The Error values of the algorithms in fig. 3(d) are significantly different, and it can be seen that the Error value of the LDL algorithm is the lowest when the probability of the number of outer edges is less than 0.8, and the LDL algorithm is only 3% worse than the MFM algorithm when the probability is greater than 0.8. In conclusion, the LDL algorithm proposed by the present invention is indeed better and more stable than the other 7 algorithms.
4.3 true network Performance comparison
To further evaluate the LDL algorithm proposed by the present invention, eleven representative social networks of different sizes were selected by the present invention.

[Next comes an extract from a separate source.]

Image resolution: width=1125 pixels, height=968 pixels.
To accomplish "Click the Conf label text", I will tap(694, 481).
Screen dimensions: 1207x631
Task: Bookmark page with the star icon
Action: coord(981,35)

In table 2, Networks represents a real data network, nodes represent Node numbers, edges represent Edge numbers, a-co represents an average clustering coefficient of nodes, a-Lenth represents an average path length, and Description describes the practical significance of the network. As shown in table 2:
TABLE 2 true network
Figure GDA0003144233580000211
Figure GDA0003144233580000221
To better illustrate the overall social network community discovery process, fig. 4(a) -4 (i) show a brief overview of the overall community discovery process, taking a power grid network as an example. A total of 9 subgraphs, i.e. finally 9 communities are formed.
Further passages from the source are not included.